Un engouement incontestable pour la mobilité, symbole de modernité

4À partir des années 1980, les déplacements à longue distance s’accroissent fortement, que ce soit en train, en voiture, en bateau ou en avion : de 1950 à 2000, le volume total de voyageurs est multiplié par cinquante ou presque [1]. Dans une course à la vitesse sur le modèle occidental, les autorités chinoises se lancent dans des plans de construction massive d’infrastructures : lignes classiques de chemin de fer dès les années 1950, lignes à grande vitesse et autoroutes à partir des années 1990, aéroports depuis les années 2000. Dans l’imaginaire des citadins chinois interrogés, à partir des années 1980, ce développement était une condition essentielle de l’entrée du pays dans la modernité.

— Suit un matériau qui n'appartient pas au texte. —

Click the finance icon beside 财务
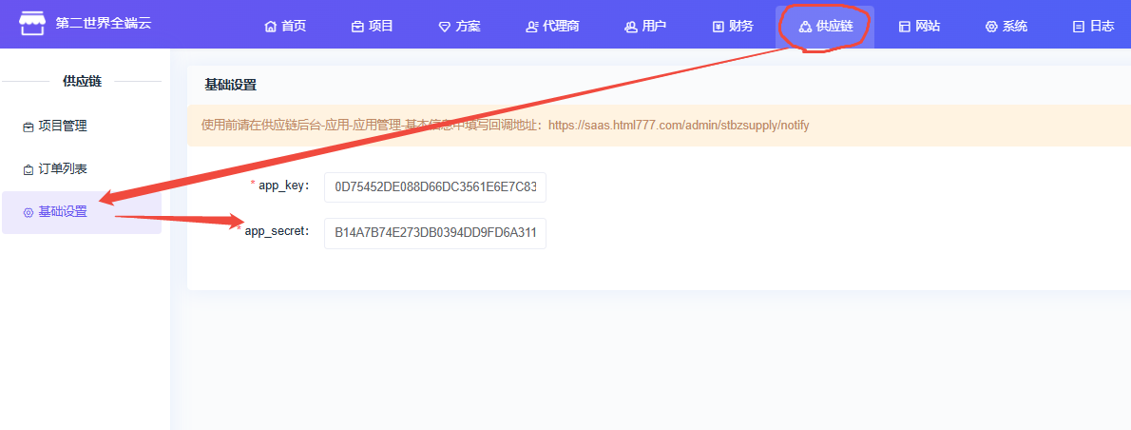 tap(718, 27)
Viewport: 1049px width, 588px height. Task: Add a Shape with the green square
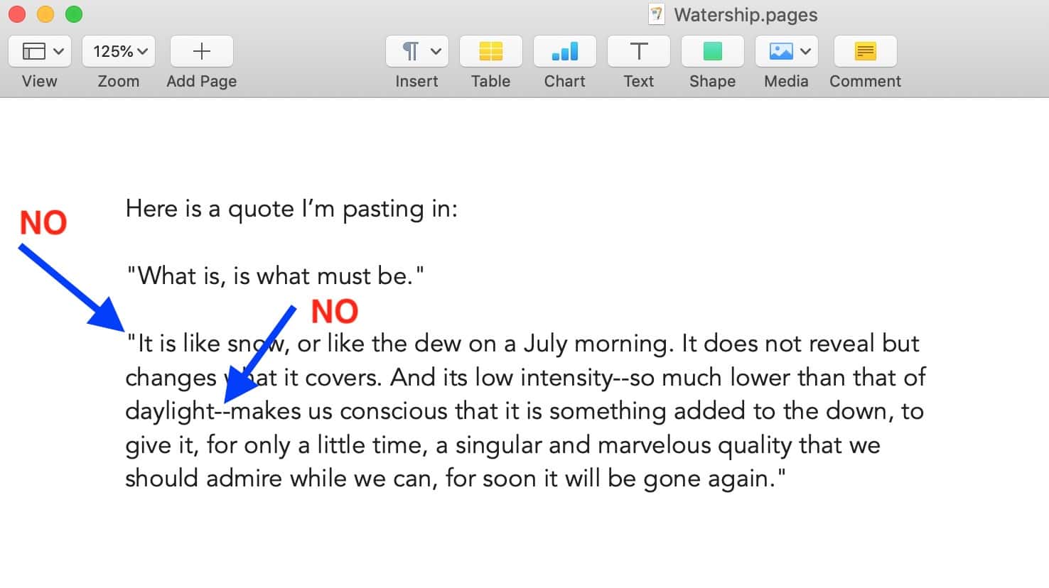point(712,51)
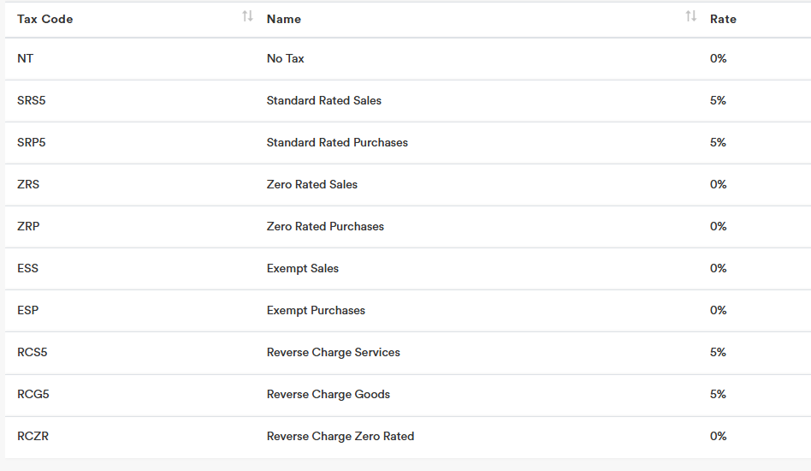
Task: Click the SRS5 tax code
Action: coord(32,101)
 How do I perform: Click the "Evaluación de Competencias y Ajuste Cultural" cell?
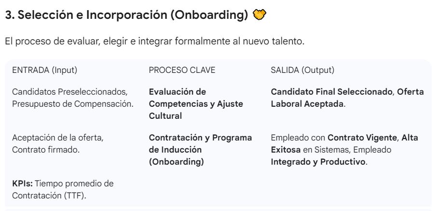point(196,104)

5Les voyages d’affaires et de tourisme sont facilités pour les classes moyennes et supérieures par l’accès aux trains à grande vitesse, aux cars confortables, à la propriété d’une voiture. Mais les déplacements à longue distance changent également la vie des classes populaires. La forte croissance de la population urbaine (figure 1) est d’ailleurs principalement due aux migrations des populations les plus pauvres des campagnes vers les villes [2]. Au niveau national, on estime cette « population flottante » (les « mingong »), à 300 millions de personnes. Venus en ville pour y trouver un travail, ces « immigrés de l’intérieur » font régulièrement de longs trajets en train pour retourner dans leur province d’origine où ils ont laissé leurs parents, leur conjoint, et parfois même leurs enfants.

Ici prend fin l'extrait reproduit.